DIRECTIVE:
Copy out again the lines from the one that contains "Click the Set Time button" through the one that contains "Instruction: Click Tammy", inclusive, word for word. Don't include the pictures in your answer.

─── ENTRIES ───

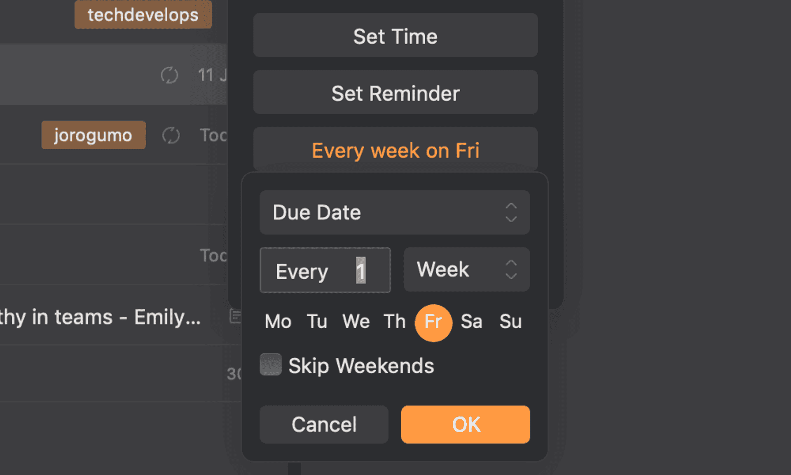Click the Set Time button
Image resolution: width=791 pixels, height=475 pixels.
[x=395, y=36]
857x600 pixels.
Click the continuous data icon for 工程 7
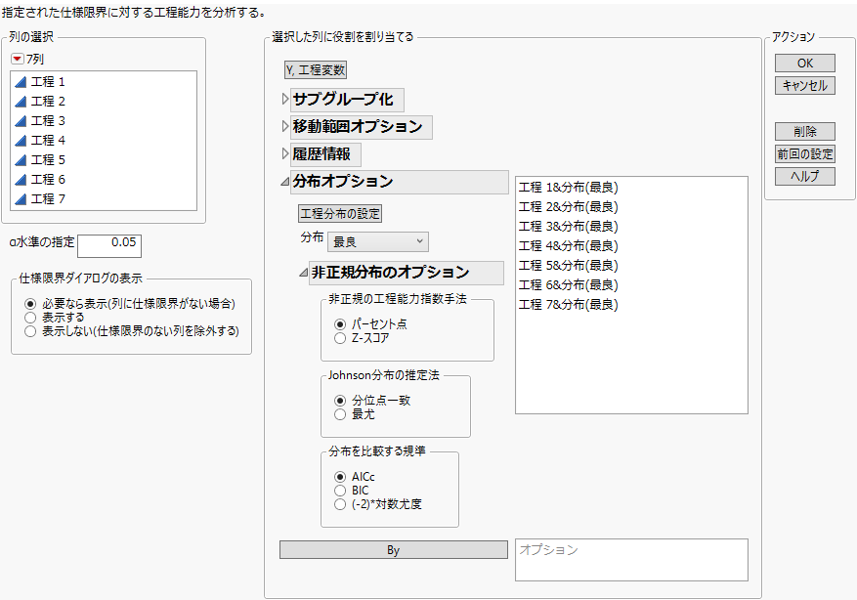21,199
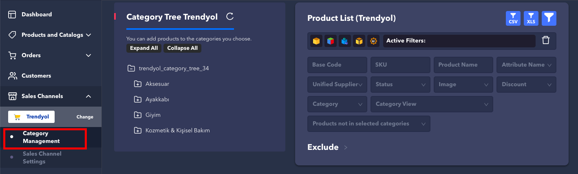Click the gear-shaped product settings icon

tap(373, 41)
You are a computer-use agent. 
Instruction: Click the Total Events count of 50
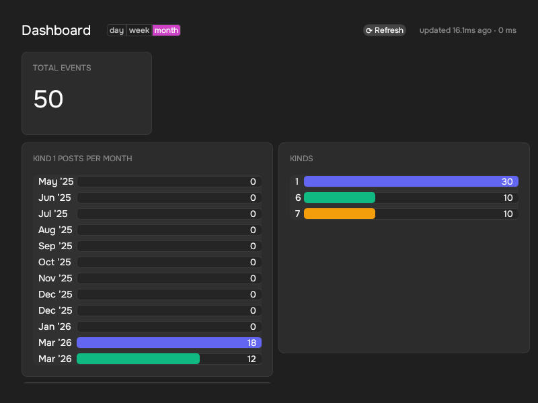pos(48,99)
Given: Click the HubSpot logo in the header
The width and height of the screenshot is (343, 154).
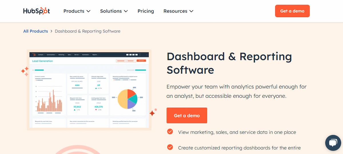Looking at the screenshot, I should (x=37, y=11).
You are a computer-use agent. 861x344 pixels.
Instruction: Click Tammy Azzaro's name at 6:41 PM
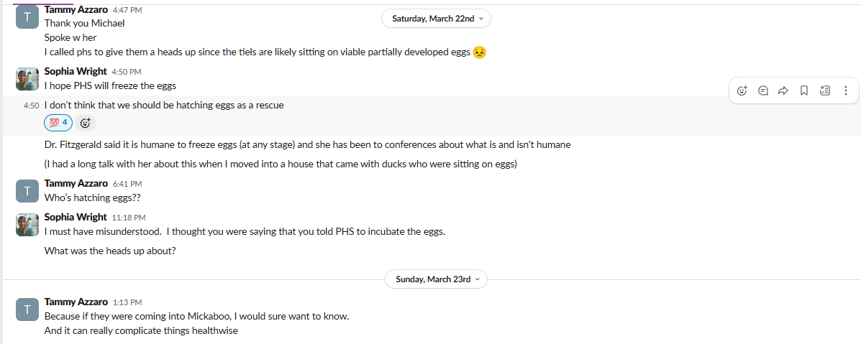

───
─── ENTRIES ───

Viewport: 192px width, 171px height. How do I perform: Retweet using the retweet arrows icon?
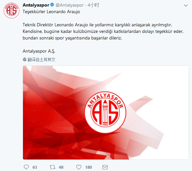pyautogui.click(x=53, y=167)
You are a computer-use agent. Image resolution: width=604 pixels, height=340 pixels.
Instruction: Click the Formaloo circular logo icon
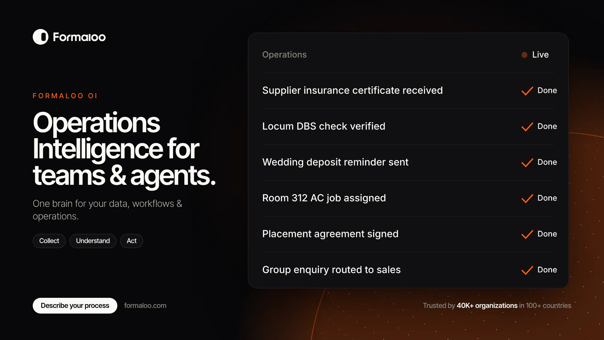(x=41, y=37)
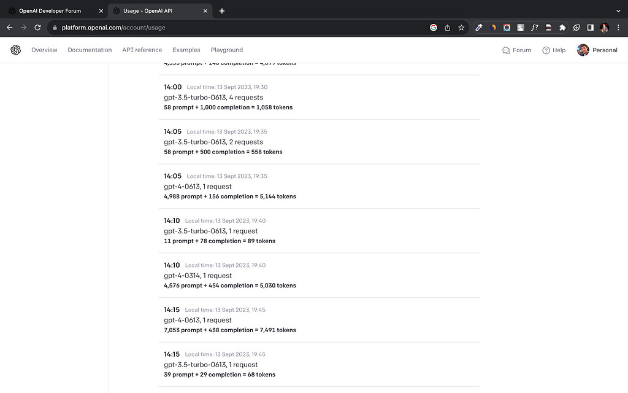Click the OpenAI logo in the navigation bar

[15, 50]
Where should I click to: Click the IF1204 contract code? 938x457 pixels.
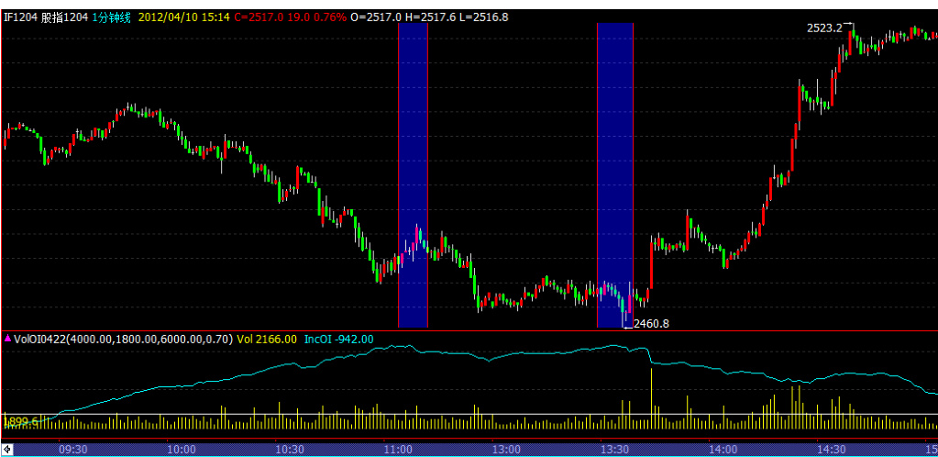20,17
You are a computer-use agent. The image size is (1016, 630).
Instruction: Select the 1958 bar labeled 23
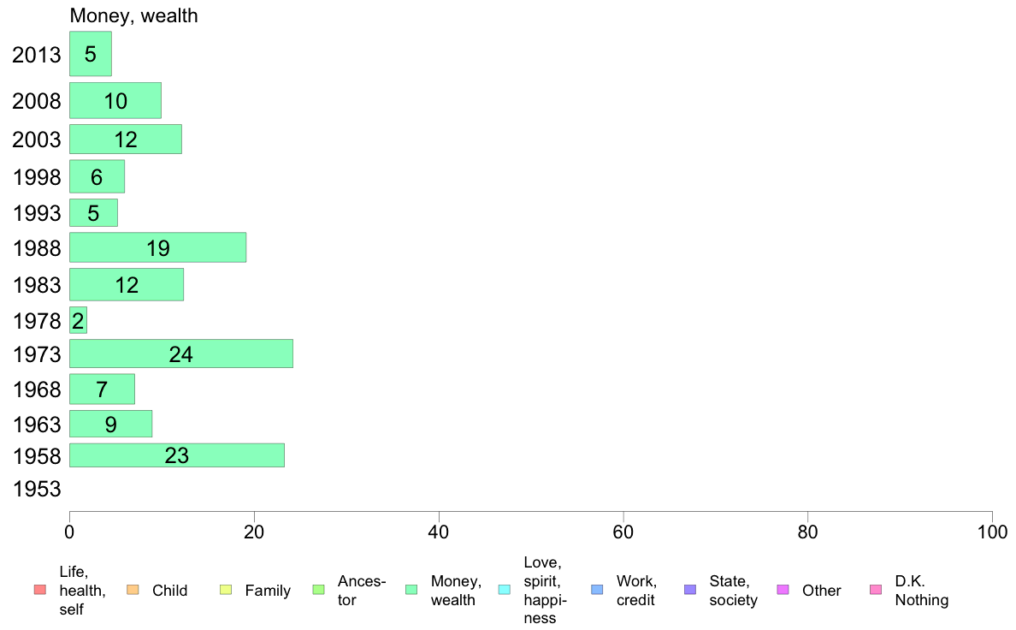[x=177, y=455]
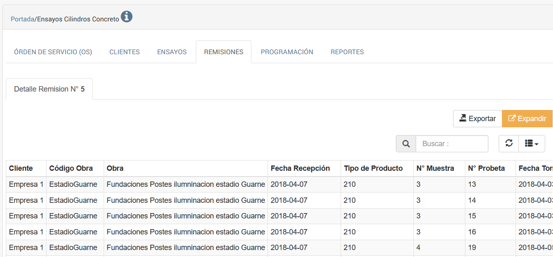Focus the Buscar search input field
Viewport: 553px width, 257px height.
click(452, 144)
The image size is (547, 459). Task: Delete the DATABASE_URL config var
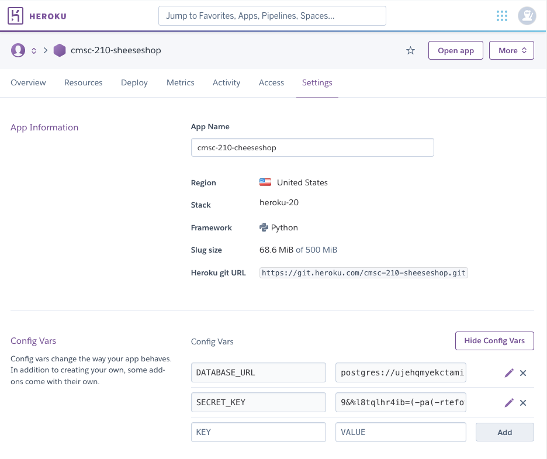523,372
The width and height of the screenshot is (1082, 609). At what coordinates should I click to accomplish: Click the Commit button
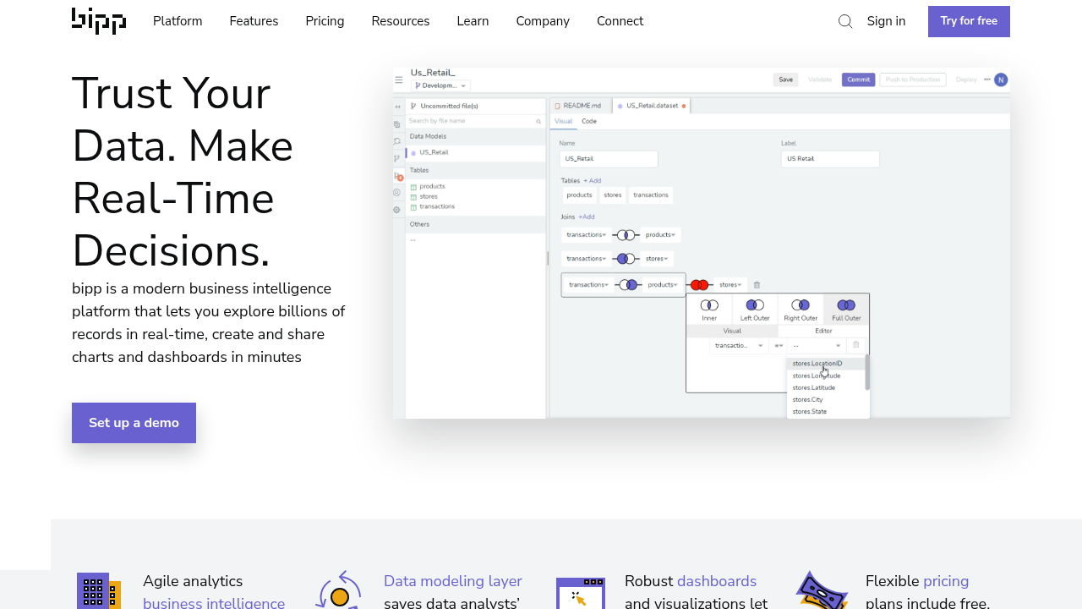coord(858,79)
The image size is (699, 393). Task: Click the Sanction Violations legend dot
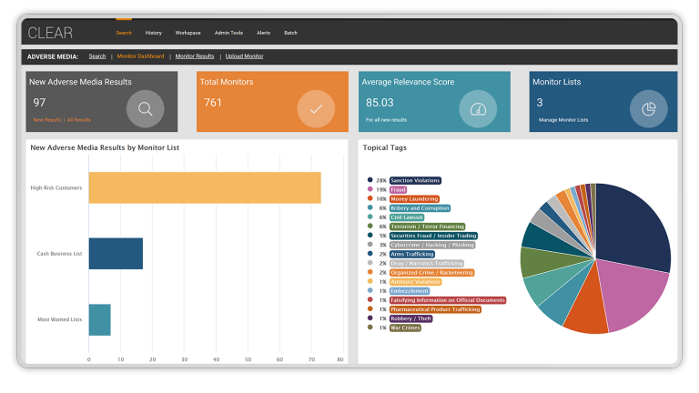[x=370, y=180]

───

OUTPUT OF THE TASK:
Click the Set Time button
Image resolution: width=791 pixels, height=475 pixels.
[x=395, y=36]
857x600 pixels.
Click the continuous data icon for 工程 7
21,199
Click the gear-shaped product settings icon

tap(373, 41)
You are a computer-use agent. 
Instruction: Click the Total Events count of 50
pos(48,99)
Given: Click the HubSpot logo in the header
The width and height of the screenshot is (343, 154).
Looking at the screenshot, I should (x=37, y=11).
You are a computer-use agent. 861x344 pixels.
Instruction: Click Tammy Azzaro's name at 6:41 PM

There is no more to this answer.